| Work instructions |
Write out each record below, word for word.

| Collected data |
++++++++

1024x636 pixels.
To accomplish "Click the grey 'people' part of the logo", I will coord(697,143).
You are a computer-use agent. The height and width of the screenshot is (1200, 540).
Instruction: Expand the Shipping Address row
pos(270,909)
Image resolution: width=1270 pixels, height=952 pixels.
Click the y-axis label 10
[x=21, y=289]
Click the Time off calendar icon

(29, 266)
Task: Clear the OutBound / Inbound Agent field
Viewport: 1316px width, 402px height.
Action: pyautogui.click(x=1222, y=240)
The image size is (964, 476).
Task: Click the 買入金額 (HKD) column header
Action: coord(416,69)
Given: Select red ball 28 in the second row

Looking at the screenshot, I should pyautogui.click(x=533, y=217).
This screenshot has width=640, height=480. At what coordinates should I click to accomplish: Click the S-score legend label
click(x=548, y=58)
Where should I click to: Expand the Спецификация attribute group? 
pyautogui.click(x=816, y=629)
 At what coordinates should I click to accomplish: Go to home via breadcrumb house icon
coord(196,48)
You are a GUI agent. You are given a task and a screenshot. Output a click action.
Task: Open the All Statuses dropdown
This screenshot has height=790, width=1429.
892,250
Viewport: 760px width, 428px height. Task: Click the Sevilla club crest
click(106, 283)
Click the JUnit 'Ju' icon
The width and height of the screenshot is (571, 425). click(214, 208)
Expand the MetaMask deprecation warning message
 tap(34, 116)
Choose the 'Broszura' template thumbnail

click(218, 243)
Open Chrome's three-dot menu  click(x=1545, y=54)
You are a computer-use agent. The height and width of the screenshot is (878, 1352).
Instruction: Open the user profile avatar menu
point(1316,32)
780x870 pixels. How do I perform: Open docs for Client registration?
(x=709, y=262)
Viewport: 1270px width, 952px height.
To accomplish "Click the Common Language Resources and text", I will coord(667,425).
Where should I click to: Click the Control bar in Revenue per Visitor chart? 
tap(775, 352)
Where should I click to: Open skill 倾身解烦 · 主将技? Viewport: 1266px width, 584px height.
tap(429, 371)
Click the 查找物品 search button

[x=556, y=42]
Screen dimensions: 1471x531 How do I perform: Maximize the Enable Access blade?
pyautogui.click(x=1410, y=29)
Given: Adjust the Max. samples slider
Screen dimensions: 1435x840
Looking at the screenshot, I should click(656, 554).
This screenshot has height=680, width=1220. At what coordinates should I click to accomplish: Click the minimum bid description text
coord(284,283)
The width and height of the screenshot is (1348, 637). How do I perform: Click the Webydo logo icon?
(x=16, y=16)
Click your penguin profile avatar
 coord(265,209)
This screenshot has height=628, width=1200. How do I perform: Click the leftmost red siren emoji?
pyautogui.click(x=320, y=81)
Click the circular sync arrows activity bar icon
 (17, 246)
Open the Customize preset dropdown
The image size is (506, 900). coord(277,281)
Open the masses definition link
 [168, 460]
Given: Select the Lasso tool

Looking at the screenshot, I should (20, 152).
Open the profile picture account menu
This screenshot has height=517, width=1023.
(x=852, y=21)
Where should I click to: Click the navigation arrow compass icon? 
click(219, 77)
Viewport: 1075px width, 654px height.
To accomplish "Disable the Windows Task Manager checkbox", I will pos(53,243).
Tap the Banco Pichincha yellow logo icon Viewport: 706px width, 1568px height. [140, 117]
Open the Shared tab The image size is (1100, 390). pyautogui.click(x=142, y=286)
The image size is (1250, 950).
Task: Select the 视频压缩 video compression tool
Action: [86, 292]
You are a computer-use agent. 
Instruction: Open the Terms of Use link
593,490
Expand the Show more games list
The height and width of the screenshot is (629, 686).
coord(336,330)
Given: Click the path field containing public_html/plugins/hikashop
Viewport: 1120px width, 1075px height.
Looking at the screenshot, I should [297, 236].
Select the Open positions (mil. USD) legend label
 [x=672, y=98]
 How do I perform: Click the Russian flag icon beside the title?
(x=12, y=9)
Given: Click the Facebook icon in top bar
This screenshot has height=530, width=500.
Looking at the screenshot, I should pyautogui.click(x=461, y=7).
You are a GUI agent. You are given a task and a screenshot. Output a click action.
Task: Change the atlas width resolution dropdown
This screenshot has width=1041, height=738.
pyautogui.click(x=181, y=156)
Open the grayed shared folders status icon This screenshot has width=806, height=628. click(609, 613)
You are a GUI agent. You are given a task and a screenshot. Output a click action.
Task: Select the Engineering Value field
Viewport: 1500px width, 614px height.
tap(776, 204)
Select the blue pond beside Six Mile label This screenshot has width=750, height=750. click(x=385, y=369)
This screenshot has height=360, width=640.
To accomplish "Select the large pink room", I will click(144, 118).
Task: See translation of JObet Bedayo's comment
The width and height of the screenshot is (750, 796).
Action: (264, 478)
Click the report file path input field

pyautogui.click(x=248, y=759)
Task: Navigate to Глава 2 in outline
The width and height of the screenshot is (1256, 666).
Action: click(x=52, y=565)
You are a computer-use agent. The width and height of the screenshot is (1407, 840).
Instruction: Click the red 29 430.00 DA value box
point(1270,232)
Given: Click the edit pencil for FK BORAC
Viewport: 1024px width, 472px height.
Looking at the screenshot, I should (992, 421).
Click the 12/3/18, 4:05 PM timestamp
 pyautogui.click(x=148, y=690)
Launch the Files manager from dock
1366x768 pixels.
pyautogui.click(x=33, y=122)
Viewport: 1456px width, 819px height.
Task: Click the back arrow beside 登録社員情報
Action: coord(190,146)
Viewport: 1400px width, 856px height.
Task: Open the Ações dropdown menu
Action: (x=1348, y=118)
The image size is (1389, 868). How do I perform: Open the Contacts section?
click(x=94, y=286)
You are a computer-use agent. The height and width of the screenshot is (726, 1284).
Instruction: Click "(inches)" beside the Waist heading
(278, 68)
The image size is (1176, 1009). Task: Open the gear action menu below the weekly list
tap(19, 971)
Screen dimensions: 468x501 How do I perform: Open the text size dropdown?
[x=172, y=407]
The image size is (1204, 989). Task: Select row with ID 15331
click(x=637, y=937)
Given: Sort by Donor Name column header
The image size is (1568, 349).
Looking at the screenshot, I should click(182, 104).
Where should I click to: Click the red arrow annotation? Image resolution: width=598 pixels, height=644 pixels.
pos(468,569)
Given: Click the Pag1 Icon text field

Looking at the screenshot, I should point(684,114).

++++++++

| Answer space |
1024x636 pixels.
To accomplish "Click the grey 'people' part of the logo", I will coord(697,143).
You are a computer-use agent. The height and width of the screenshot is (1200, 540).
Instruction: Expand the Shipping Address row
pos(270,909)
Image resolution: width=1270 pixels, height=952 pixels.
Click the y-axis label 10
[x=21, y=289]
Click the Time off calendar icon

(29, 266)
Task: Clear the OutBound / Inbound Agent field
Viewport: 1316px width, 402px height.
Action: pyautogui.click(x=1222, y=240)
The image size is (964, 476).
Task: Click the 買入金額 (HKD) column header
Action: coord(416,69)
Given: Select red ball 28 in the second row

Looking at the screenshot, I should pyautogui.click(x=533, y=217).
This screenshot has width=640, height=480. At what coordinates should I click to accomplish: Click the S-score legend label
click(x=548, y=58)
Where should I click to: Expand the Спецификация attribute group? 
pyautogui.click(x=816, y=629)
 At what coordinates should I click to accomplish: Go to home via breadcrumb house icon
coord(196,48)
You are a GUI agent. You are given a task and a screenshot. Output a click action.
Task: Open the All Statuses dropdown
This screenshot has height=790, width=1429.
892,250
Viewport: 760px width, 428px height. Task: Click the Sevilla club crest
click(106, 283)
Click the JUnit 'Ju' icon
The width and height of the screenshot is (571, 425). click(214, 208)
Expand the MetaMask deprecation warning message
 tap(34, 116)
Choose the 'Broszura' template thumbnail

click(218, 243)
Open Chrome's three-dot menu  click(x=1545, y=54)
You are a computer-use agent. The height and width of the screenshot is (878, 1352).
Instruction: Open the user profile avatar menu
point(1316,32)
780x870 pixels. How do I perform: Open docs for Client registration?
(x=709, y=262)
Viewport: 1270px width, 952px height.
To accomplish "Click the Common Language Resources and text", I will coord(667,425).
Where should I click to: Click the Control bar in Revenue per Visitor chart? 
tap(775, 352)
Where should I click to: Open skill 倾身解烦 · 主将技? Viewport: 1266px width, 584px height.
tap(429, 371)
Click the 查找物品 search button

[x=556, y=42]
Screen dimensions: 1471x531 How do I perform: Maximize the Enable Access blade?
pyautogui.click(x=1410, y=29)
Given: Adjust the Max. samples slider
Screen dimensions: 1435x840
Looking at the screenshot, I should click(656, 554).
This screenshot has height=680, width=1220. At what coordinates should I click to accomplish: Click the minimum bid description text
coord(284,283)
The width and height of the screenshot is (1348, 637). How do I perform: Click the Webydo logo icon?
(x=16, y=16)
Click your penguin profile avatar
 coord(265,209)
This screenshot has height=628, width=1200. How do I perform: Click the leftmost red siren emoji?
pyautogui.click(x=320, y=81)
Click the circular sync arrows activity bar icon
 (17, 246)
Open the Customize preset dropdown
The image size is (506, 900). coord(277,281)
Open the masses definition link
 [168, 460]
Given: Select the Lasso tool

Looking at the screenshot, I should (20, 152).
Open the profile picture account menu
This screenshot has height=517, width=1023.
(x=852, y=21)
Where should I click to: Click the navigation arrow compass icon? 
click(219, 77)
Viewport: 1075px width, 654px height.
To accomplish "Disable the Windows Task Manager checkbox", I will pos(53,243).
Tap the Banco Pichincha yellow logo icon Viewport: 706px width, 1568px height. [140, 117]
Open the Shared tab The image size is (1100, 390). pyautogui.click(x=142, y=286)
The image size is (1250, 950).
Task: Select the 视频压缩 video compression tool
Action: [86, 292]
You are a computer-use agent. 
Instruction: Open the Terms of Use link
593,490
Expand the Show more games list
The height and width of the screenshot is (629, 686).
coord(336,330)
Given: Click the path field containing public_html/plugins/hikashop
Viewport: 1120px width, 1075px height.
Looking at the screenshot, I should [297, 236].
Select the Open positions (mil. USD) legend label
 [x=672, y=98]
 How do I perform: Click the Russian flag icon beside the title?
(x=12, y=9)
Given: Click the Facebook icon in top bar
This screenshot has height=530, width=500.
Looking at the screenshot, I should pyautogui.click(x=461, y=7).
You are a GUI agent. You are given a task and a screenshot. Output a click action.
Task: Change the atlas width resolution dropdown
This screenshot has width=1041, height=738.
pyautogui.click(x=181, y=156)
Open the grayed shared folders status icon This screenshot has width=806, height=628. click(609, 613)
You are a GUI agent. You are given a task and a screenshot. Output a click action.
Task: Select the Engineering Value field
Viewport: 1500px width, 614px height.
tap(776, 204)
Select the blue pond beside Six Mile label This screenshot has width=750, height=750. click(x=385, y=369)
This screenshot has height=360, width=640.
To accomplish "Select the large pink room", I will click(144, 118).
Task: See translation of JObet Bedayo's comment
The width and height of the screenshot is (750, 796).
Action: (264, 478)
Click the report file path input field

pyautogui.click(x=248, y=759)
Task: Navigate to Глава 2 in outline
The width and height of the screenshot is (1256, 666).
Action: click(x=52, y=565)
You are a computer-use agent. The width and height of the screenshot is (1407, 840).
Instruction: Click the red 29 430.00 DA value box
point(1270,232)
Given: Click the edit pencil for FK BORAC
Viewport: 1024px width, 472px height.
Looking at the screenshot, I should (992, 421).
Click the 12/3/18, 4:05 PM timestamp
 pyautogui.click(x=148, y=690)
Launch the Files manager from dock
1366x768 pixels.
pyautogui.click(x=33, y=122)
Viewport: 1456px width, 819px height.
Task: Click the back arrow beside 登録社員情報
Action: coord(190,146)
Viewport: 1400px width, 856px height.
Task: Open the Ações dropdown menu
Action: (x=1348, y=118)
The image size is (1389, 868). How do I perform: Open the Contacts section?
click(x=94, y=286)
You are a computer-use agent. The height and width of the screenshot is (726, 1284).
Instruction: Click "(inches)" beside the Waist heading
(278, 68)
The image size is (1176, 1009). Task: Open the gear action menu below the weekly list
tap(19, 971)
Screen dimensions: 468x501 How do I perform: Open the text size dropdown?
[x=172, y=407]
The image size is (1204, 989). Task: Select row with ID 15331
click(x=637, y=937)
Given: Sort by Donor Name column header
The image size is (1568, 349).
Looking at the screenshot, I should click(182, 104).
Where should I click to: Click the red arrow annotation? Image resolution: width=598 pixels, height=644 pixels.
pos(468,569)
Given: Click the Pag1 Icon text field

Looking at the screenshot, I should point(684,114).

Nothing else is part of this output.